::: Data for this exercise

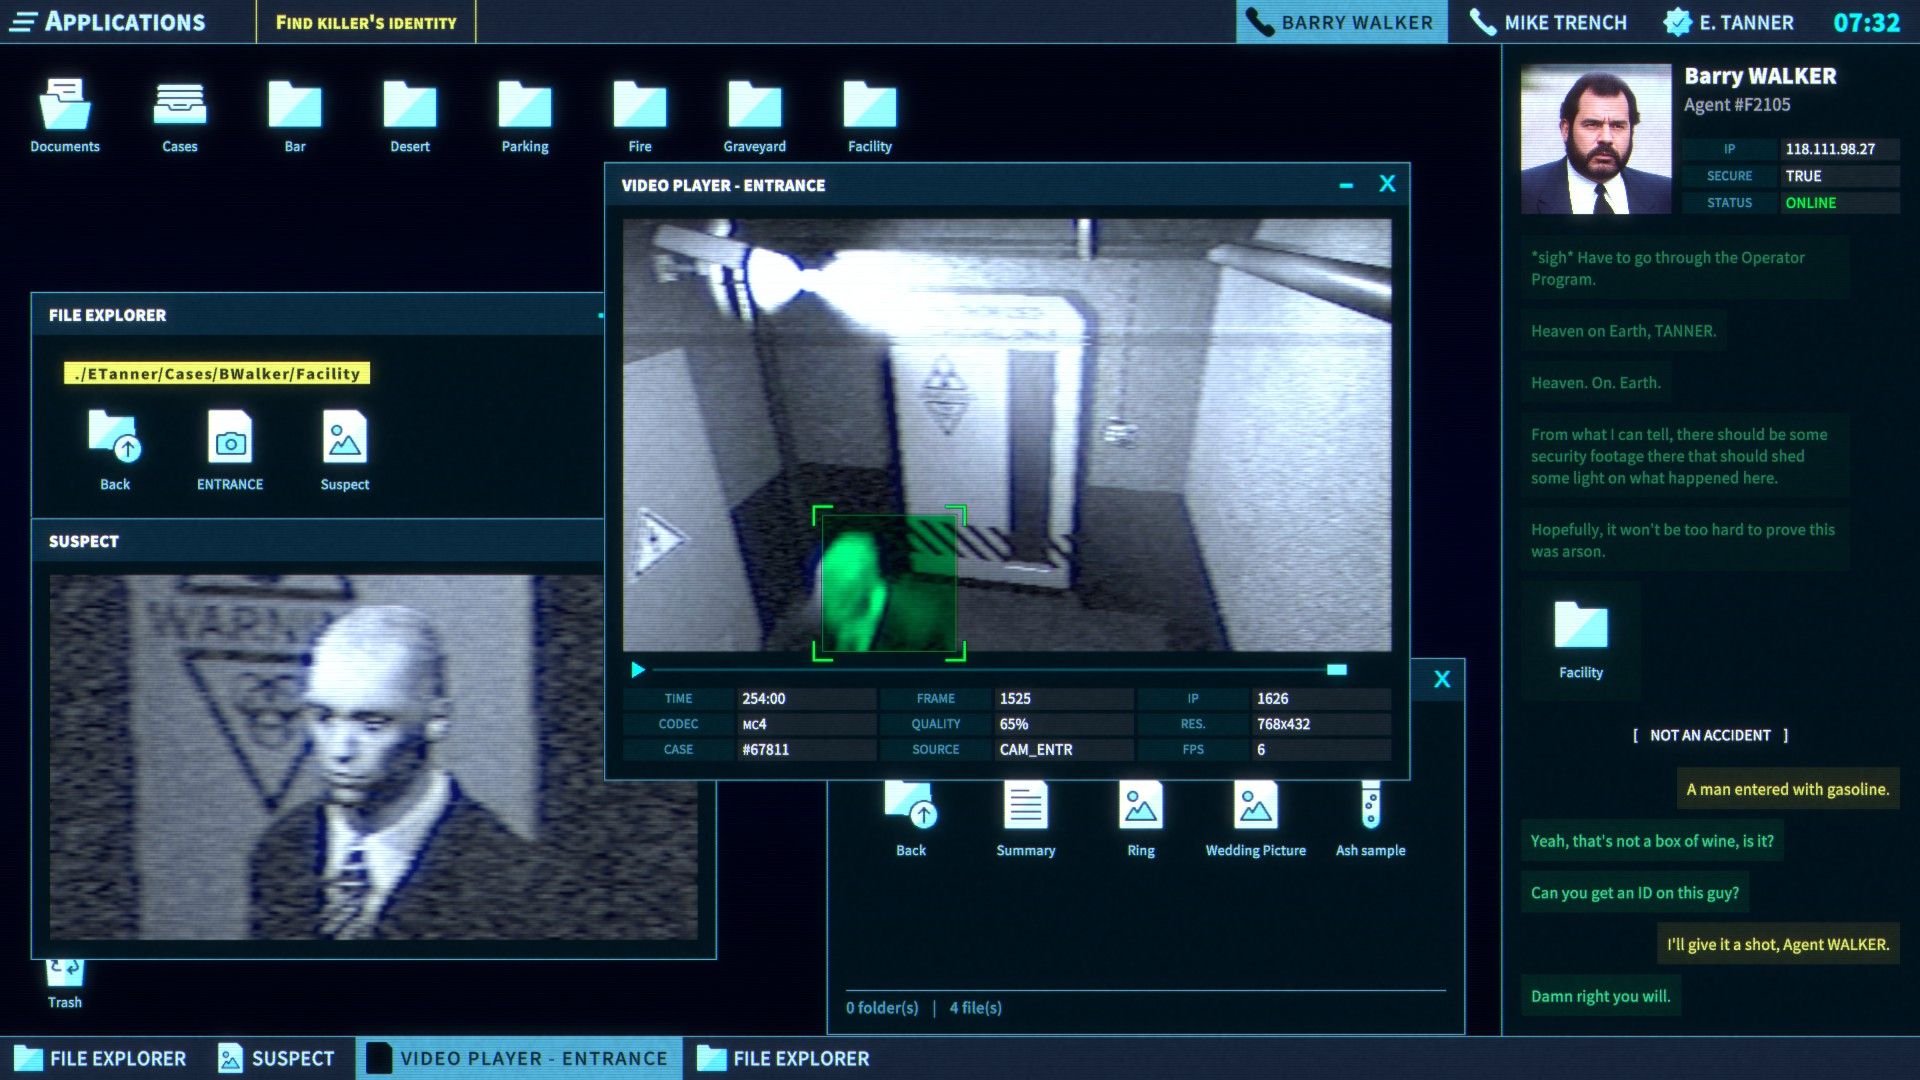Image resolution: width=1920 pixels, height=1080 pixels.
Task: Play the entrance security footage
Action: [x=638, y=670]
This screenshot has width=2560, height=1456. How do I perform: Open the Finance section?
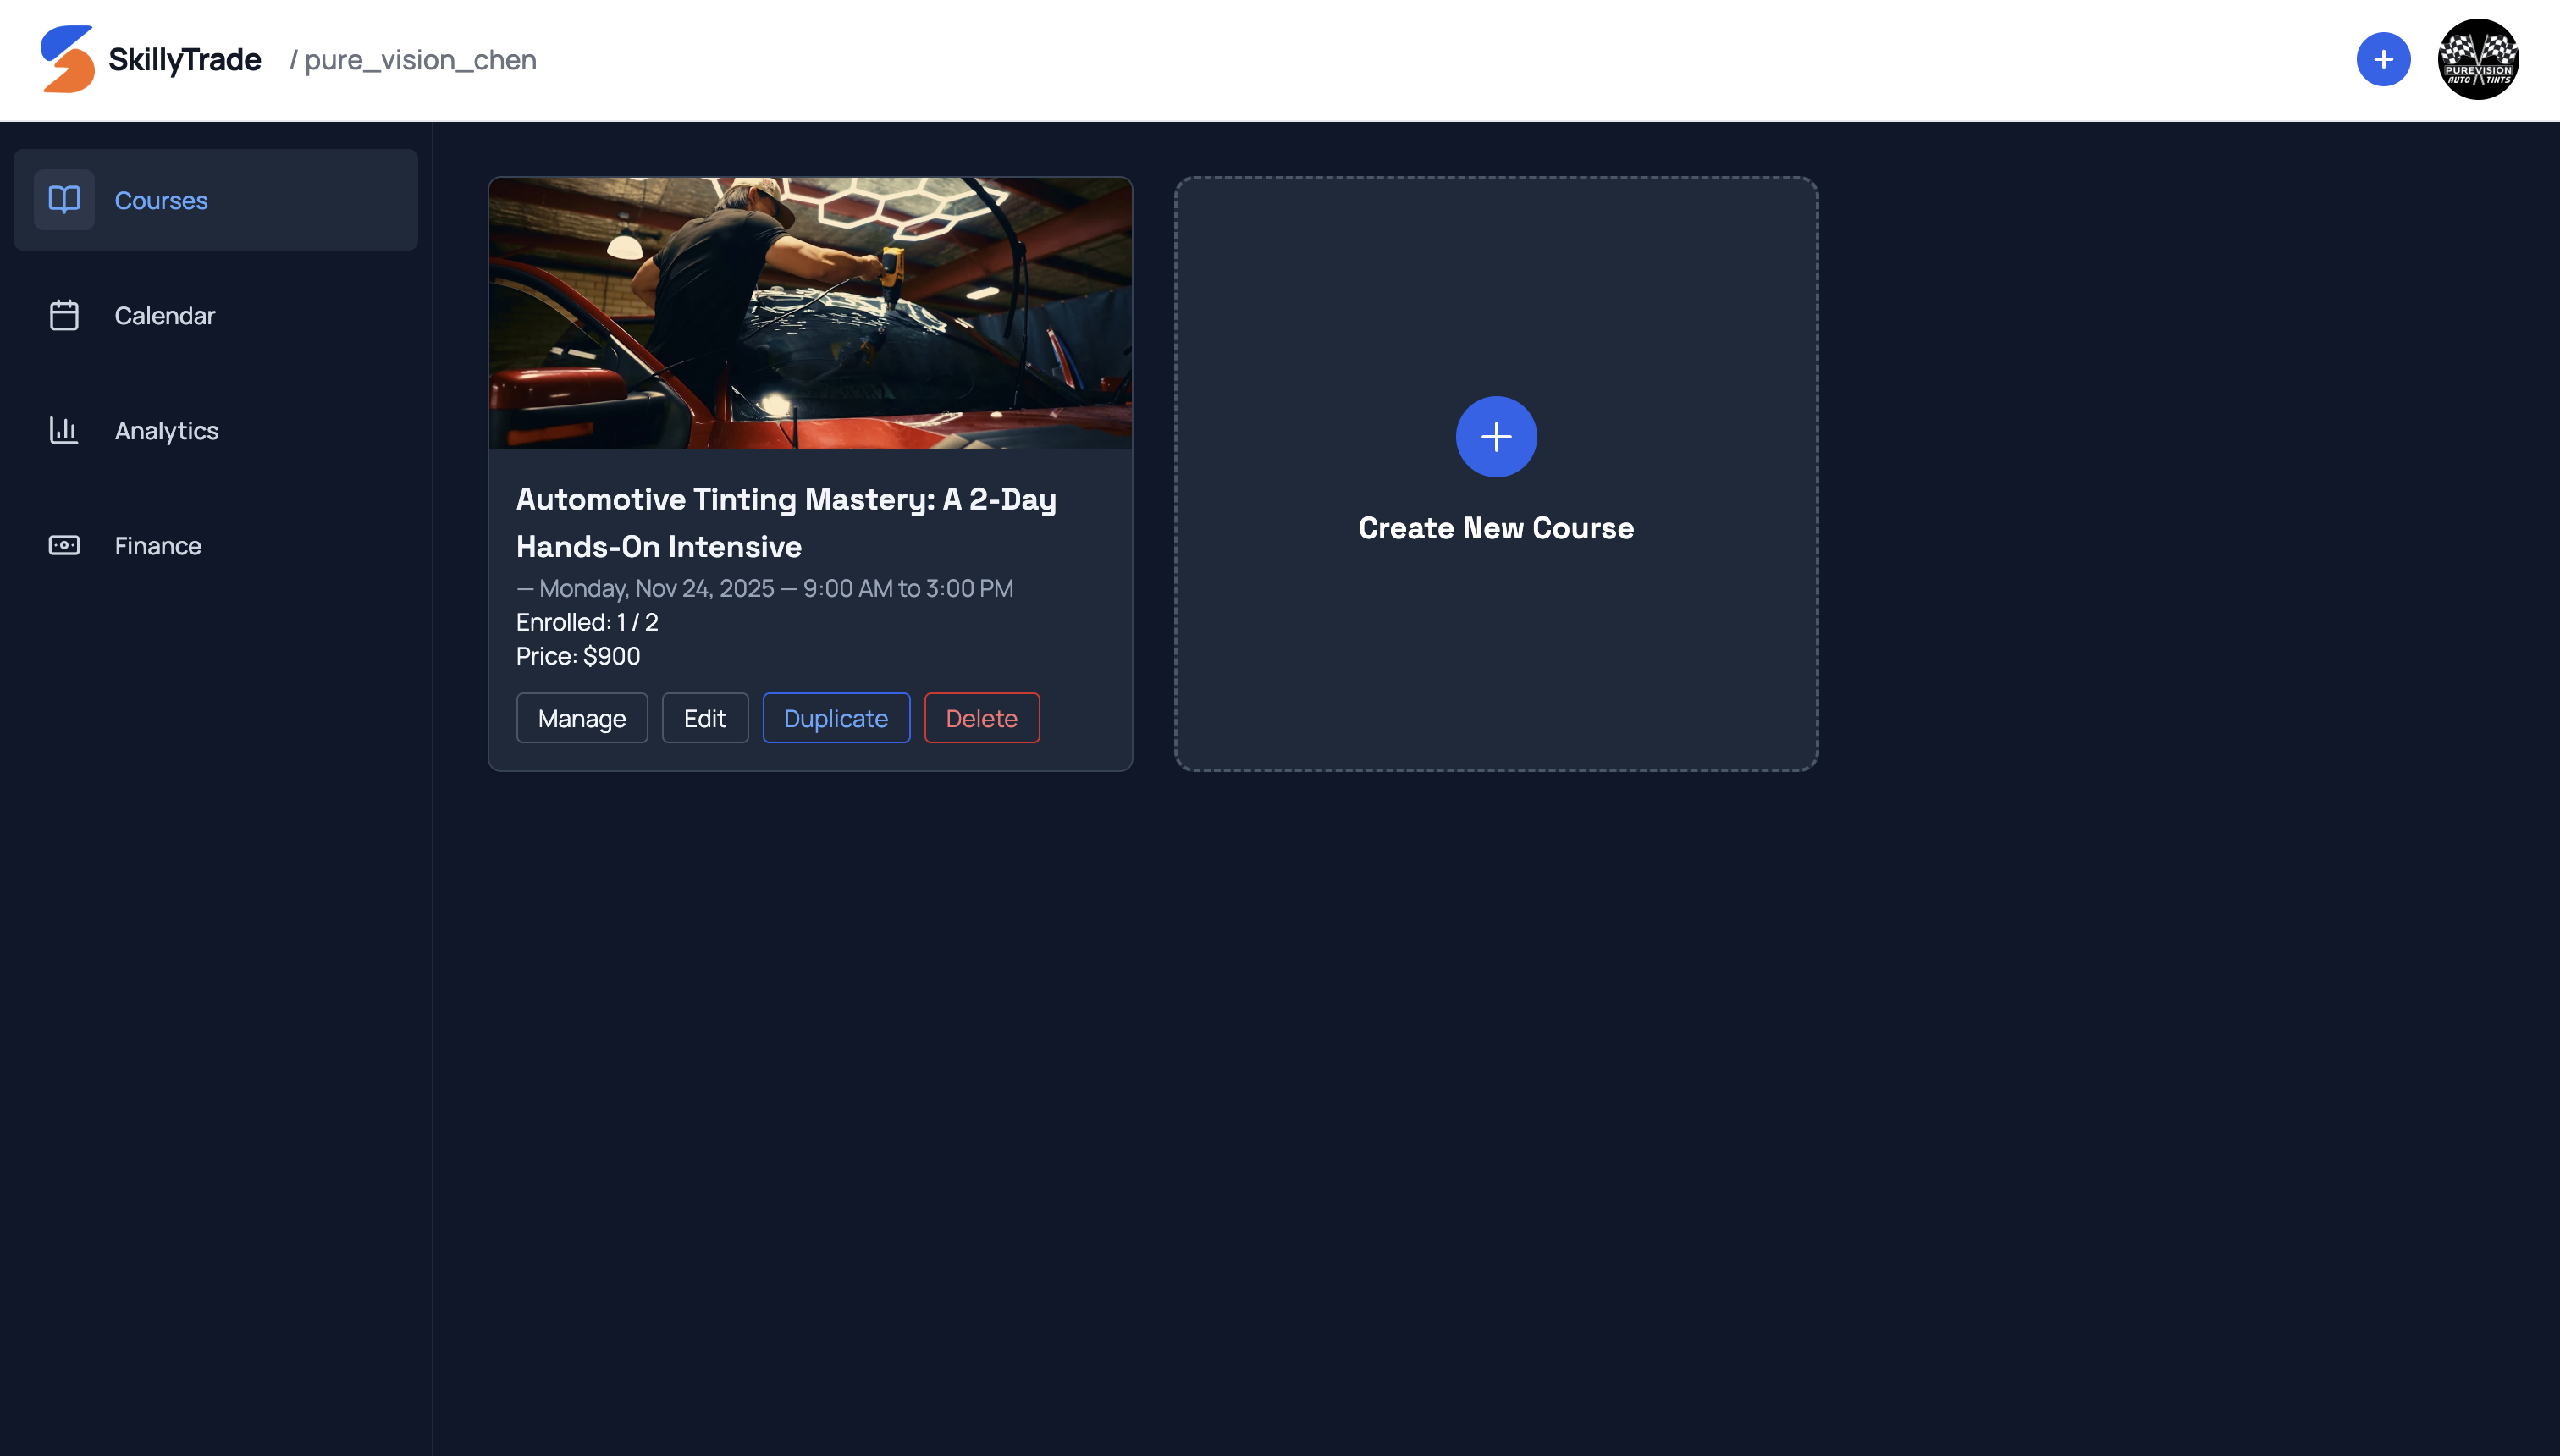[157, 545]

::::::

To do
Give again, word for word, the lines from the one containing "This screenshot has" through the last line of the entries, with pictures omitted and nothing added.

Exercise result
This screenshot has width=2560, height=1456. How do I perform: Open the Finance section?
[157, 545]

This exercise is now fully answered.